Will the pandemic will reduce economic inequality? Or will make it worse?
Componente | Categoria |
---|---|
Roberto Zelli | Componenti strutturati del gruppo di ricerca |
Lorenzo Giammei | Dottorando/Assegnista/Specializzando componente non strutturato del gruppo di ricerca |
Maria Grazia Pittau | Componenti strutturati del gruppo di ricerca |
This research project aims at evaluating the effects of covid-19 on economic inequality, with particular reference to European households before the lockdown, during the containment period and after the post-lockdown rebound. Attention is paid to the evaluation of the effectiveness of recovery funds and how successful are public policies in reducing poverty and inequality among European households. The term evaluation refers here to the normative assessment of public policy activities, from a ex-post viewpoint.

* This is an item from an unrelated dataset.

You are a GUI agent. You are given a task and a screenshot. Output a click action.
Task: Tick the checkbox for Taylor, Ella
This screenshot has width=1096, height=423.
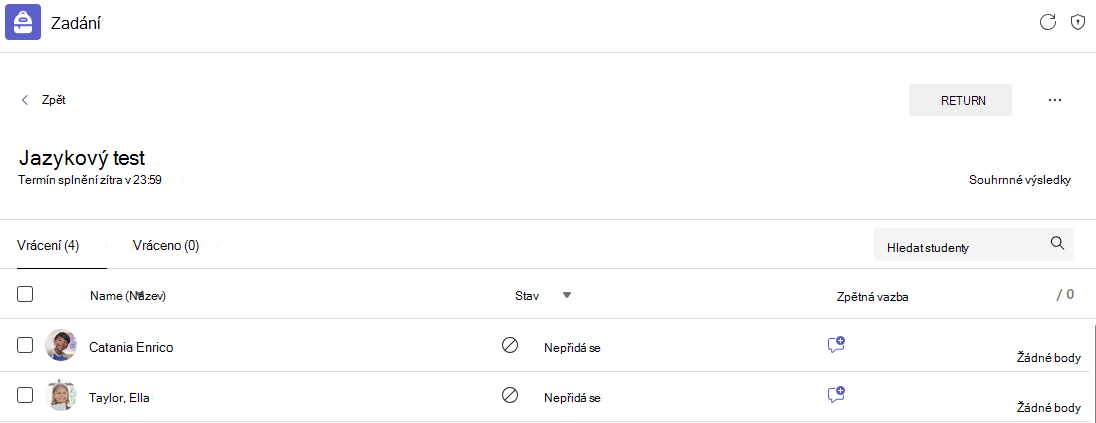25,395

In order to pursue this goal longitudinal data are needed, as well as new tools to evaluate the effects of a public policy on the entire distribution rather than the effects on average incomes.

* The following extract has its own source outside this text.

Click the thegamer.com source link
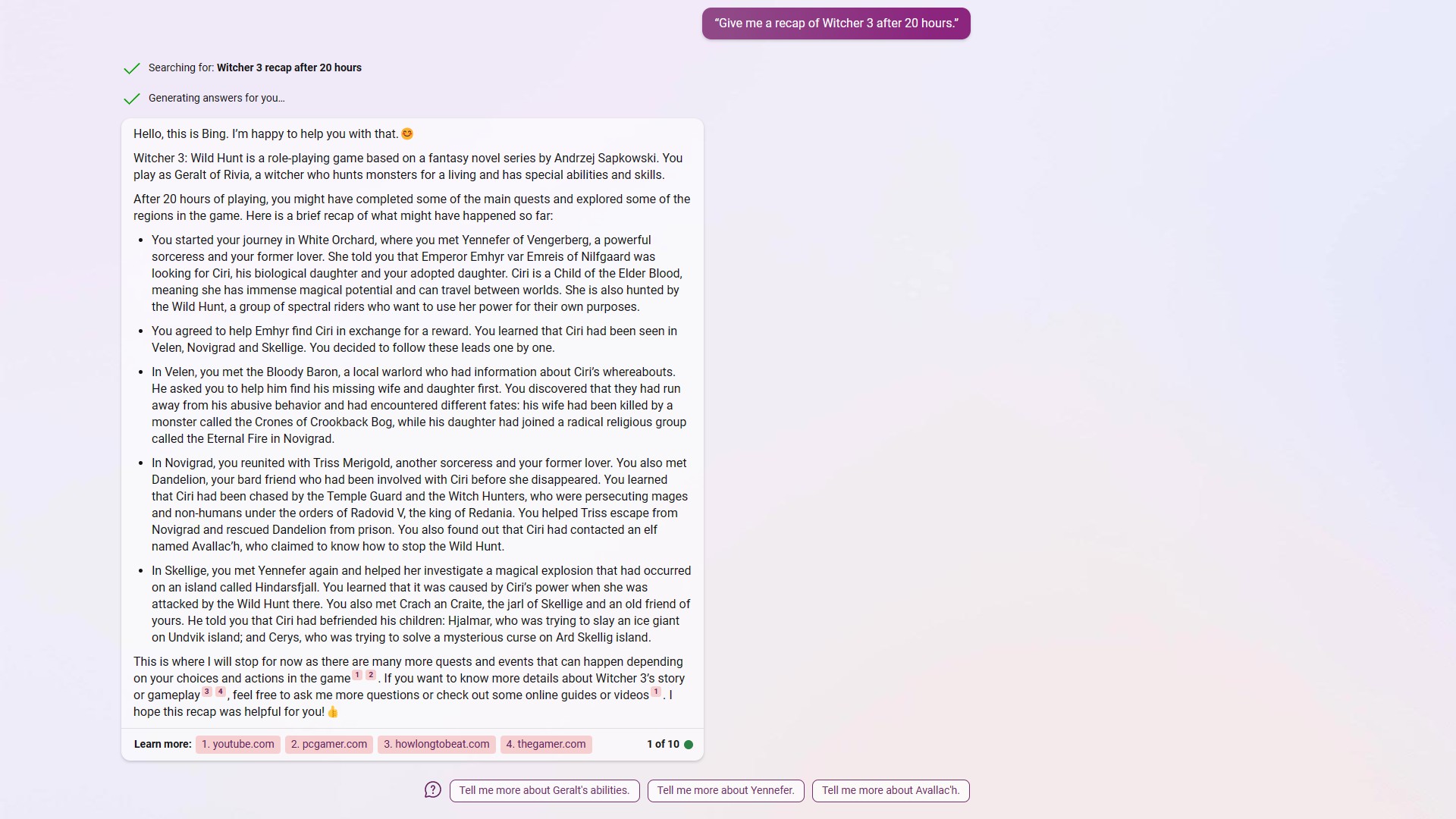 [546, 744]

Income inequality estimation, usually measured through Lorenz curve and Gini concentration index, requires households microdata. The evaluation of the success of a public policy in reducing inequality requires, in addition, longitudinal data since same households should be followed over time. Longitudinal data allow to estimate household income distribution before and after the public policy (i.e. recovery funds).
The reference source for this evaluation exercise is the European Union (EU) Survey on Income and Living Conditions (SILC), in its longitudinal component. Starting from the pre-pandemic wave (2019), continuing analyzing the 2020 households data and finally looking at the successive waves (post-pandemic period), the project evaluates the effects of the policy. Data are confidential, but members of the research team are part of an approved project for using these data (2019 - 2024).
In terms of new statistical method, the project extends the traditional Average Treatment Effect approach. The novelty in the methodology lies in the possibility of comparing two entire distributions instead of two average values. Therefore, Gini concentration indx and Lorenz curve for treated (after the policy) and untreated (before the policy) households can be studied.